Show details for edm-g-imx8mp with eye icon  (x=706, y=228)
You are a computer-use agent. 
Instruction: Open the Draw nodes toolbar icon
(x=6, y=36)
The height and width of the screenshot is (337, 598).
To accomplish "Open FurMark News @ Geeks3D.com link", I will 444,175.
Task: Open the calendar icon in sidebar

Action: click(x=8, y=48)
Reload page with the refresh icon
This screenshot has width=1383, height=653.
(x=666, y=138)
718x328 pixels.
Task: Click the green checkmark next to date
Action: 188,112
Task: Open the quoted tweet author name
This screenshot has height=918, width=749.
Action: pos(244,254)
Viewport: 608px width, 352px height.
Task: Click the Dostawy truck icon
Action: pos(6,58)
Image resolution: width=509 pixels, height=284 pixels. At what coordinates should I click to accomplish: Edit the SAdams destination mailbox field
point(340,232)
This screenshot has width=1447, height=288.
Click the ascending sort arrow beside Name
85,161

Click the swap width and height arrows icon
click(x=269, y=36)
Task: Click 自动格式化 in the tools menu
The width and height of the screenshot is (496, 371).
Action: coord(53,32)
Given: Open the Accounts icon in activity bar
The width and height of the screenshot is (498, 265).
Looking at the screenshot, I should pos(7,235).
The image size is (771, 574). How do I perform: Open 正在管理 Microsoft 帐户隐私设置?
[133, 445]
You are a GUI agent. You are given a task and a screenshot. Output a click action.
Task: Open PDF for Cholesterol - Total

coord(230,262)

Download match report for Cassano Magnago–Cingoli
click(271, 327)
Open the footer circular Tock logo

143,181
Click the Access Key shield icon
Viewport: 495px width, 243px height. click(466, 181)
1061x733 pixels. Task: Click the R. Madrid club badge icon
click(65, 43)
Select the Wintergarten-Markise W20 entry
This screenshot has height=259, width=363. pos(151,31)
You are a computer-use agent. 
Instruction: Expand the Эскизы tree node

:::

WHAT YOU ARE ASKED TO DO → Please set out every line of the entries above as a numbered list, leaving out blank lines.

ANSWER IN FULL →
1. Show details for edm-g-imx8mp with eye icon  (x=706, y=228)
2. You are a computer-use agent. 
3. Instruction: Open the Draw nodes toolbar icon
4. (x=6, y=36)
5. The height and width of the screenshot is (337, 598).
6. To accomplish "Open FurMark News @ Geeks3D.com link", I will 444,175.
7. Task: Open the calendar icon in sidebar
8. Action: click(x=8, y=48)
9. Reload page with the refresh icon
10. This screenshot has width=1383, height=653.
11. (x=666, y=138)
12. 718x328 pixels.
13. Task: Click the green checkmark next to date
14. Action: 188,112
15. Task: Open the quoted tweet author name
16. This screenshot has height=918, width=749.
17. Action: pos(244,254)
18. Viewport: 608px width, 352px height.
19. Task: Click the Dostawy truck icon
20. Action: pos(6,58)
21. Image resolution: width=509 pixels, height=284 pixels. At what coordinates should I click to accomplish: Edit the SAdams destination mailbox field
22. point(340,232)
23. This screenshot has width=1447, height=288.
24. Click the ascending sort arrow beside Name
25. 85,161
26. Click the swap width and height arrows icon
27. click(x=269, y=36)
28. Task: Click 自动格式化 in the tools menu
29. The width and height of the screenshot is (496, 371).
30. Action: coord(53,32)
31. Given: Open the Accounts icon in activity bar
32. The width and height of the screenshot is (498, 265).
33. Looking at the screenshot, I should pos(7,235).
34. The image size is (771, 574). How do I perform: Open 正在管理 Microsoft 帐户隐私设置?
35. [133, 445]
36. You are a GUI agent. You are given a task and a screenshot. Output a click action.
37. Task: Open PDF for Cholesterol - Total
38. coord(230,262)
39. Download match report for Cassano Magnago–Cingoli
40. click(271, 327)
41. Open the footer circular Tock logo
42. 143,181
43. Click the Access Key shield icon
44. Viewport: 495px width, 243px height. click(466, 181)
45. 1061x733 pixels. Task: Click the R. Madrid club badge icon
46. click(65, 43)
47. Select the Wintergarten-Markise W20 entry
48. This screenshot has height=259, width=363. pos(151,31)
49. You are a computer-use agent. 
50. Instruction: Expand the Эскизы tree node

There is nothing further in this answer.